AIM ▸
Can you repeat the entries word for word, from the line with "You are a GUI" up to and including the line with "Open the AI 对话 page"?

RECORDS SHOWN ▸

----

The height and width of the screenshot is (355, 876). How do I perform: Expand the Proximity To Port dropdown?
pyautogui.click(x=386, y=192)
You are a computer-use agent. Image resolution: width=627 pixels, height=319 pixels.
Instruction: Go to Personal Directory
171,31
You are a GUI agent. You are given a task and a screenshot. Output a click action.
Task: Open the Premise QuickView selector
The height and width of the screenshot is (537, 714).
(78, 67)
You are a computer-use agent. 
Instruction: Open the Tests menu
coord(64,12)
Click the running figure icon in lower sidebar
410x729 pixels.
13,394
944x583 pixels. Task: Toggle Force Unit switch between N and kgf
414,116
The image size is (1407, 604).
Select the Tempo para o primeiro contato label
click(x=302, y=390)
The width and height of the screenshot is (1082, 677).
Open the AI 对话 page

----

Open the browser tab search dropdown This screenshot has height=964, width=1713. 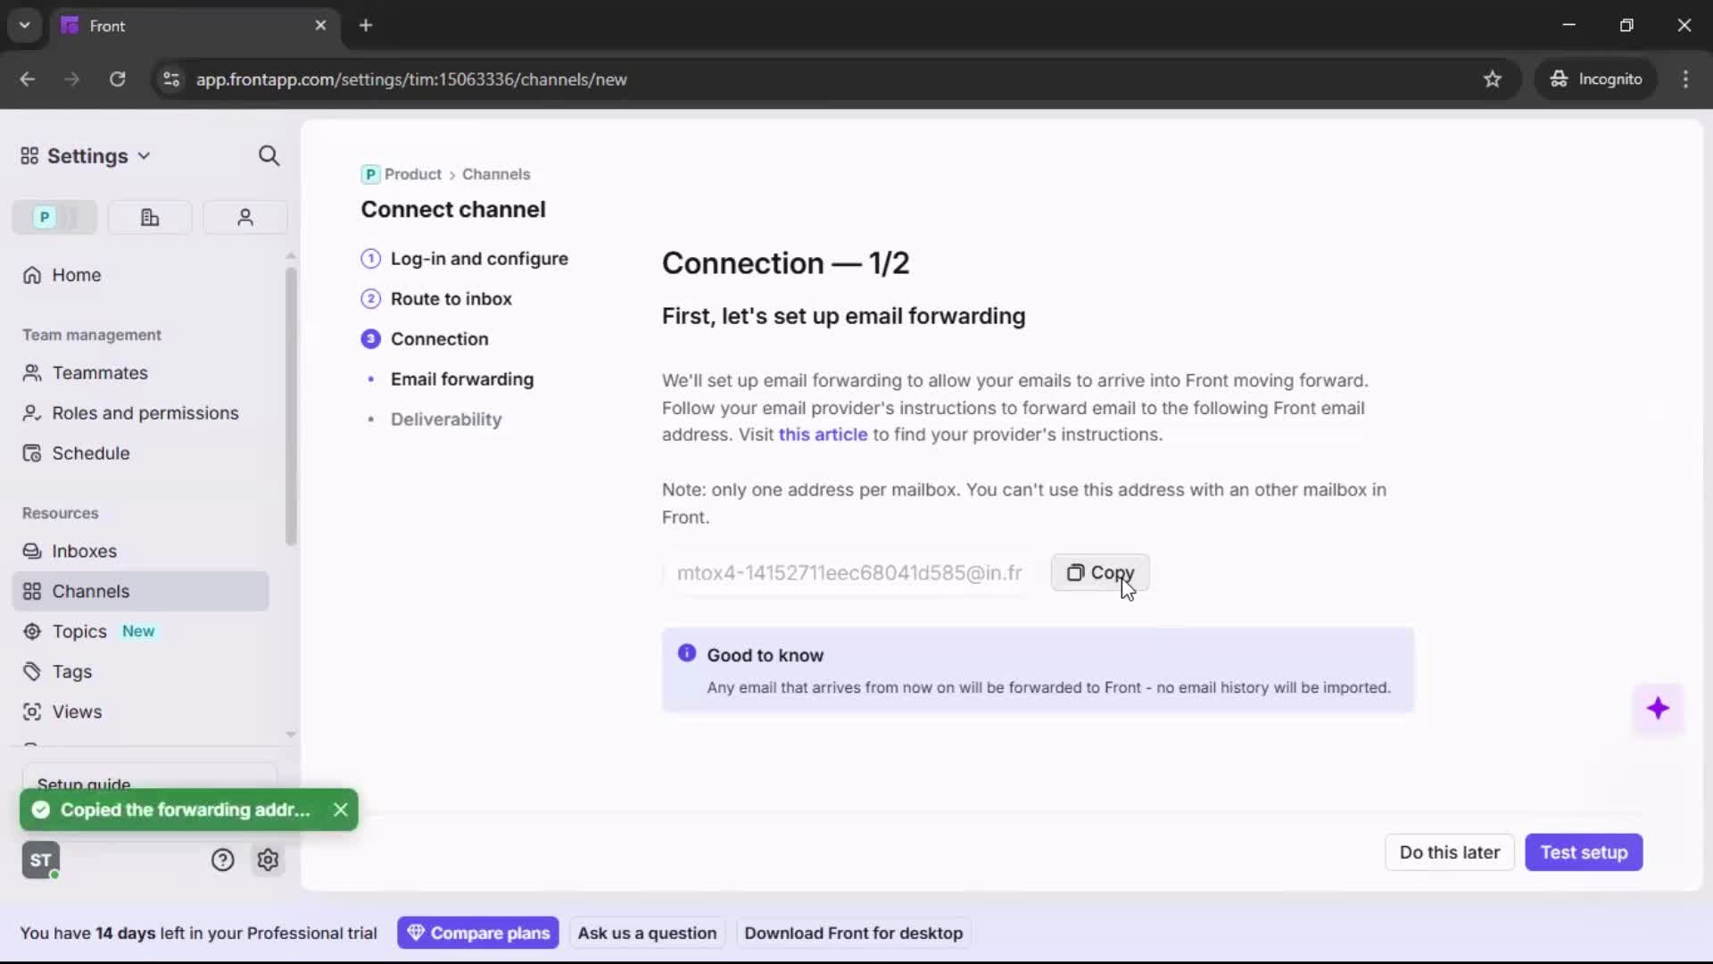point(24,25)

----

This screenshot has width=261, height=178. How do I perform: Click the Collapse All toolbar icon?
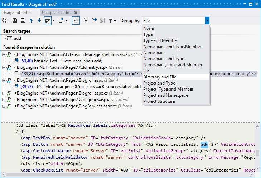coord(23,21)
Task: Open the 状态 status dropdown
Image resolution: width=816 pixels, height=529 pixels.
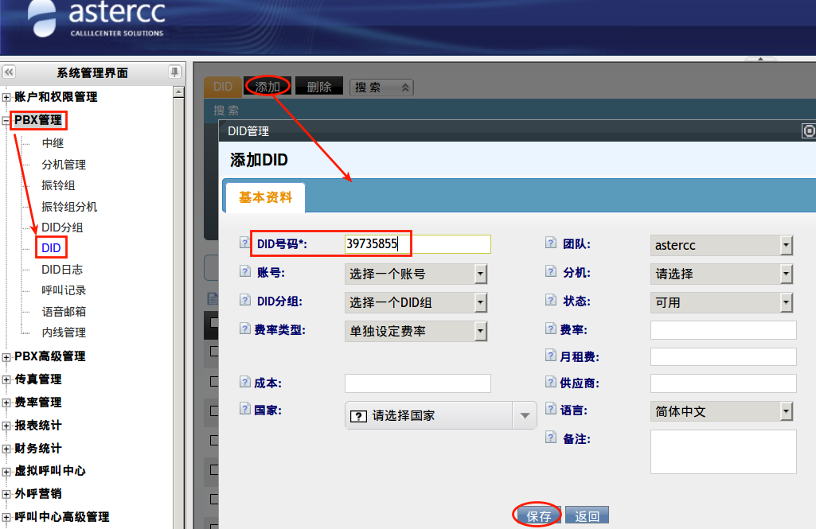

----

WRITTEN ANSWER ▸
You are a GUI agent. You are given a task and a screenshot. Output a click action.
Task: Open the Premise QuickView selector
The height and width of the screenshot is (537, 714).
(78, 67)
You are a computer-use agent. 
Instruction: Open the Tests menu
coord(64,12)
Click the running figure icon in lower sidebar
410x729 pixels.
13,394
944x583 pixels. Task: Toggle Force Unit switch between N and kgf
414,116
The image size is (1407, 604).
Select the Tempo para o primeiro contato label
click(x=302, y=390)
The width and height of the screenshot is (1082, 677).
Open the AI 对话 page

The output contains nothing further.